Exercise instructions: In your copy, repeat the records exactly and leave out the pictures.

----

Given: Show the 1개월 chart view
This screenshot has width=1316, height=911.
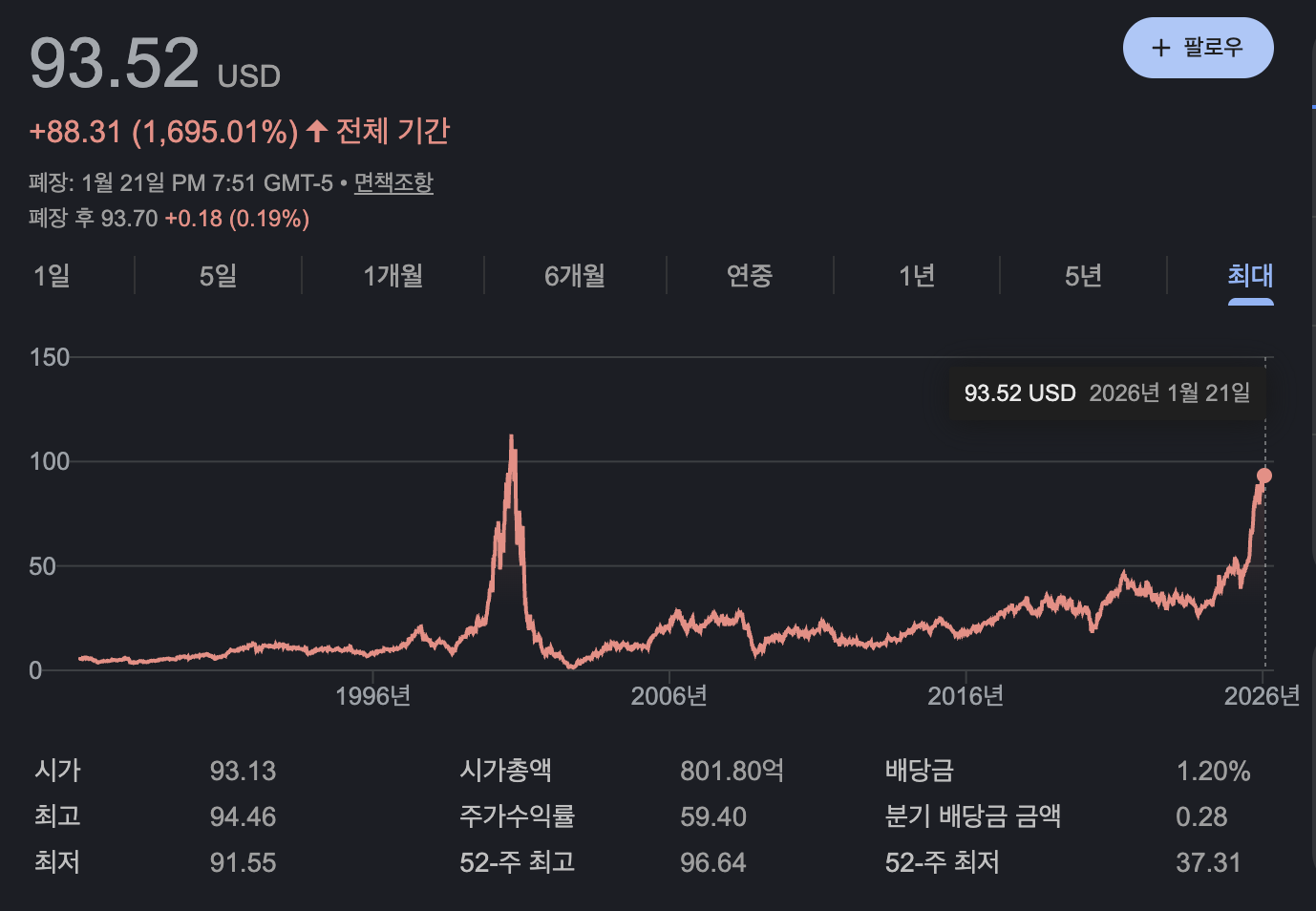Looking at the screenshot, I should click(x=393, y=276).
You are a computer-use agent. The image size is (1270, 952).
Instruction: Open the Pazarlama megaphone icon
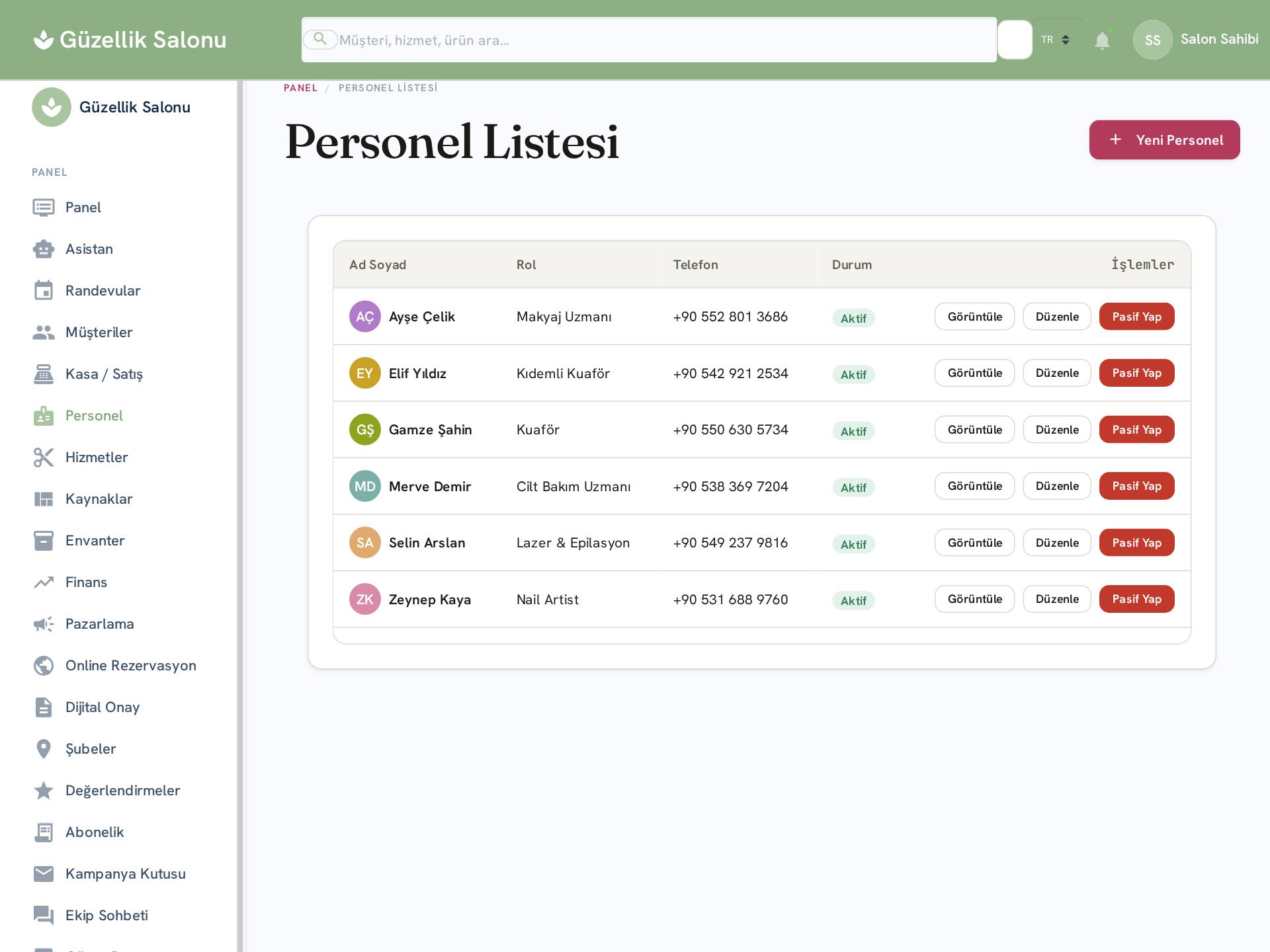44,624
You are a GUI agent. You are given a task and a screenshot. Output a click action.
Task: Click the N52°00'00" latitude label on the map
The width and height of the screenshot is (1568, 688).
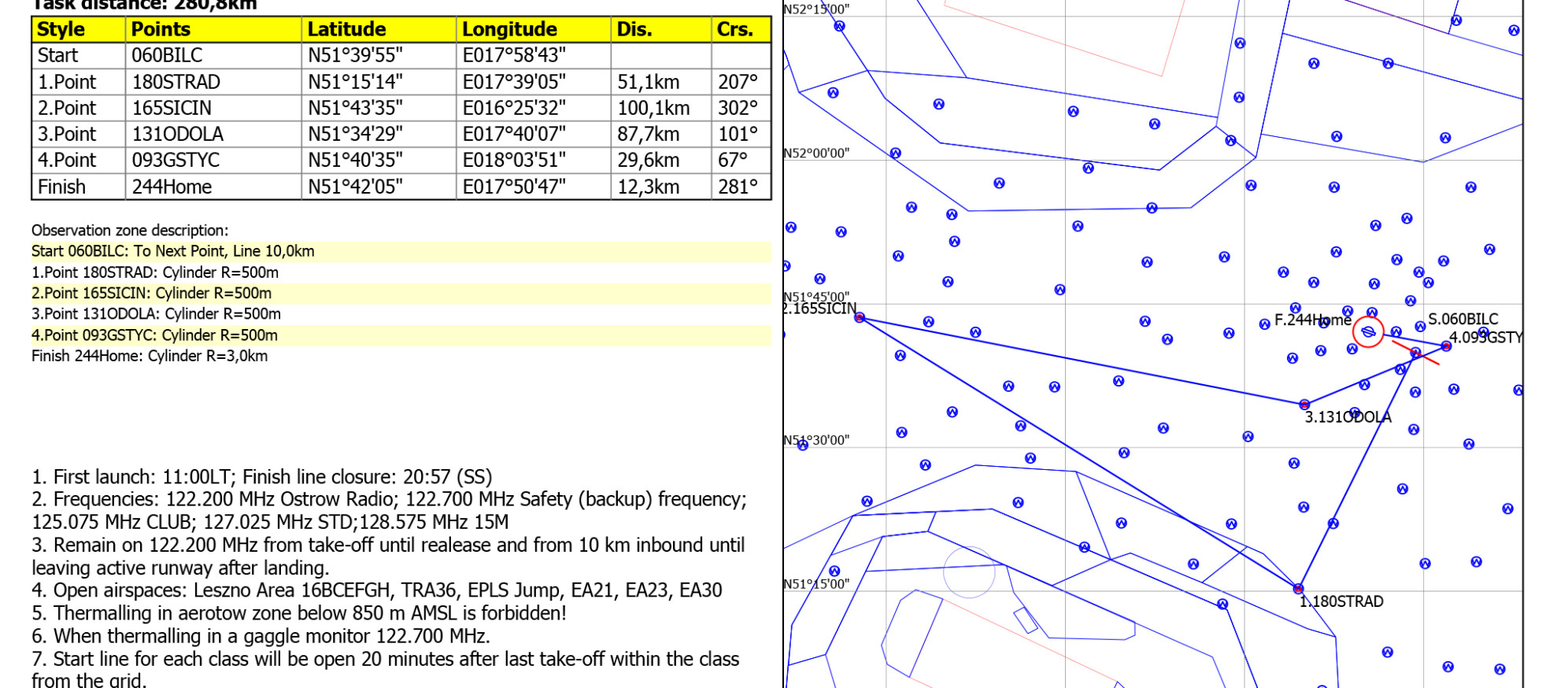tap(816, 153)
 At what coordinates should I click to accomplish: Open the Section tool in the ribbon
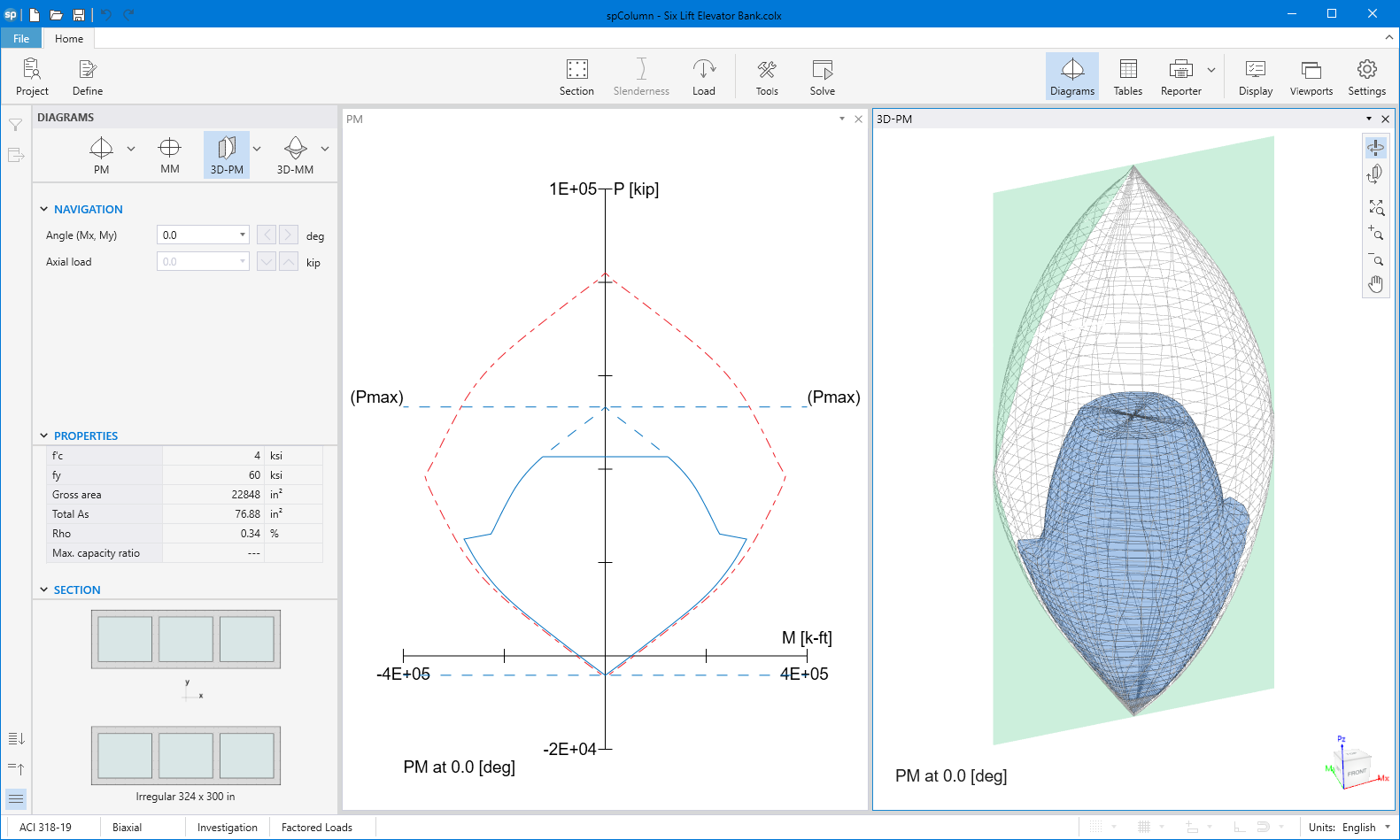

----

Exercise answer:
Given: Show the 1개월 chart view
This screenshot has width=1316, height=911.
Looking at the screenshot, I should click(x=393, y=276).
You are a computer-use agent. The image size is (1270, 952).
Instruction: Open the Pazarlama megaphone icon
44,624
You are a GUI agent. You are given a task and a screenshot. Output a click action.
Task: Click the N52°00'00" latitude label on the map
The width and height of the screenshot is (1568, 688).
tap(816, 153)
 At what coordinates should I click to accomplish: Open the Section tool in the ribbon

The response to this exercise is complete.